各地百姓,识字的人更是少之又少,若是当地百姓真以为这个政策是皇帝颁发的,那岂不是直接翻天?
“只是,豫州之中,郡县无数,大王的势力,恐怕也没有在所有郡县罢?”
齐王明白潘岳话中的意思。
“其实也不需要所有郡县,只需大部分即可,届时,本王手上的兵卒,就是源源不断的了。”

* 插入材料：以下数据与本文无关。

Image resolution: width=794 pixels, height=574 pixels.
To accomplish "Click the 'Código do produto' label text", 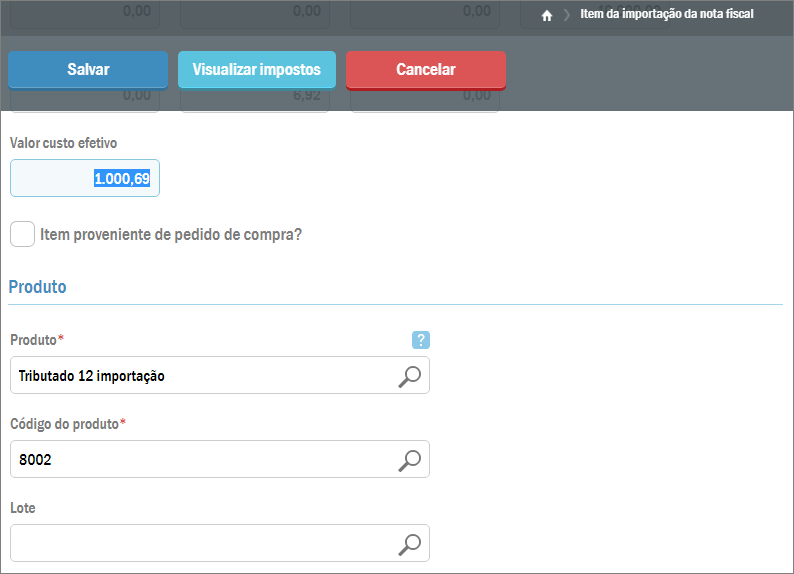I will click(64, 424).
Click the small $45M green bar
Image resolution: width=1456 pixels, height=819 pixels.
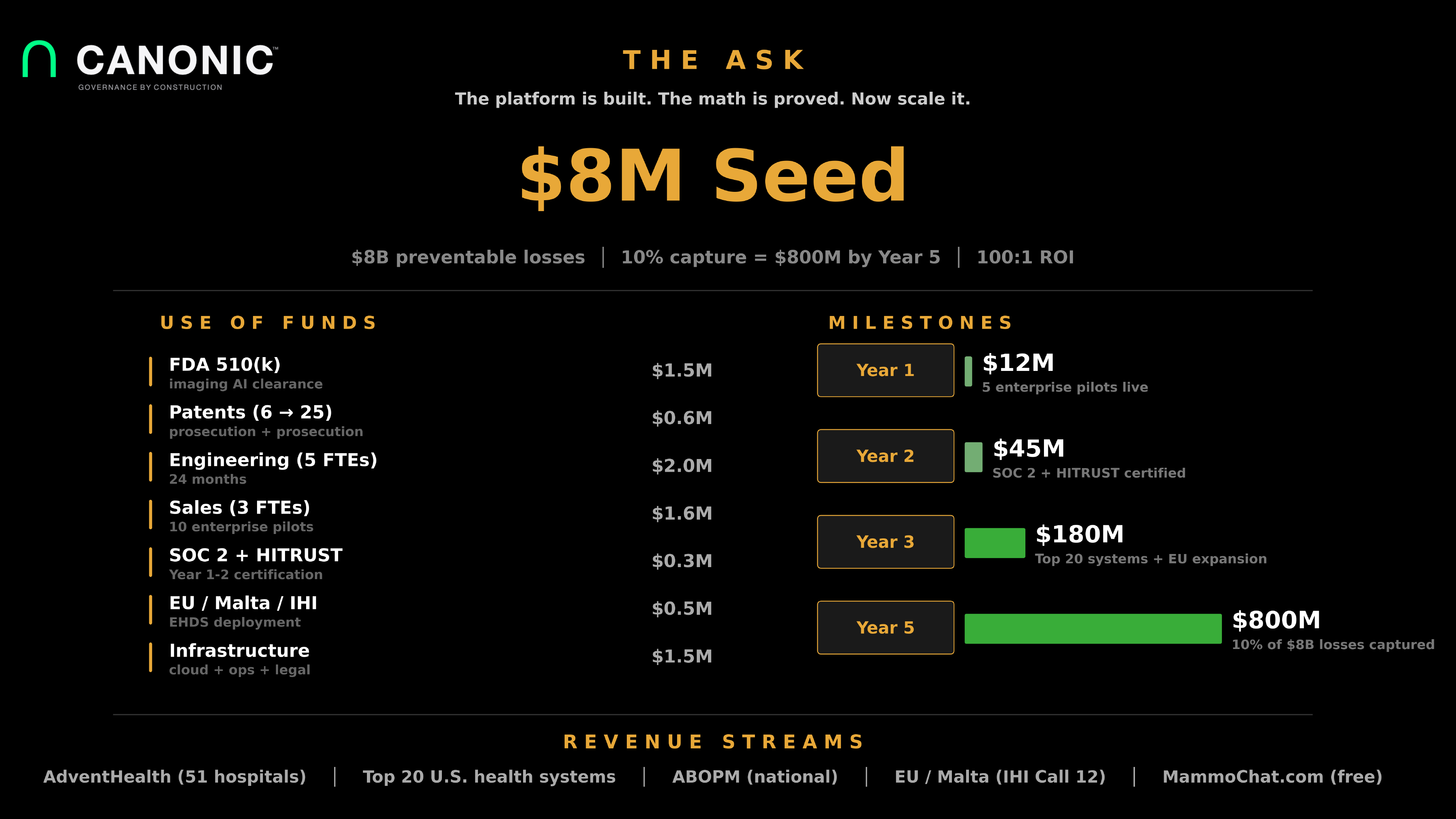[x=973, y=457]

乱民为兵,打上大义的旗号,洛阳的小皇帝,你如何应对?
齐王的话,让潘岳久久不语。
他觉得,这个消息,非常重要,如果能快速传到洛阳那边去,那自然是极好的。
这是一个功劳,大功劳!
“罢了,这几日,潘公便好生歇息罢,当然,具体的事情,还需慢慢做。”
“诺。”
待潘岳离去之后,齐王司马冏也是起身了。
在他身后,却是走出了陈匡此人。
“大王。”
“今日再见之,太守对潘岳的印象可有改观?”
“潘公,能力自然是不俗的,智谋也有之。”
齐王瞥了陈匡一眼,轻轻点头。
“确实,只是他毕竟跟我的时间太短,可不可信,却是不一定。”
司马冏有自己的用人之道,疑人不用,用人不疑。
他既然选择了潘岳,自然是会重用潘岳的。
当然...
这也是在他完全信任潘岳的情况下。
“既然大王现在还未完全相信潘岳,为何将如此重要的消息告诉他?”
在这个时候,齐王脸上却是勾出了一抹意味深长的笑容。
“不将这个重要的事情告知,如何能试出这个潘岳是否真的忠心本王,是否真的是一心一意?”
“大王...英明!”
陈匡对齐王,向来是佩服的,今日之举,自然也是如此的。
“不说了,具体的事情,你安排下去,过几日,益州的事情,也该传到洛阳了,看看皇帝的反应,他若是出兵,待他出兵之后,豫州也乱,雍州也跟着乱,三州之地叛乱,便是中军有三头六臂,也顾及不暇,若是皇帝不出兵颍川,我们就等,洛阳的皇帝,终归是耗不过我们的。”
这个新土地税,简直就是给瞌睡虫送的枕头。
来的不快不慢,刚刚好啊!
“那臣下便下去了。”
“去吧。”
看着陈匡离开,司马冏的眼睛微微眯了眯。
作为一个‘死人’,司马冏现在的做法,是变得更加阴狠,更加肆无忌惮了。
为了得到原本属于自己的东西,狠一点,也是应该的。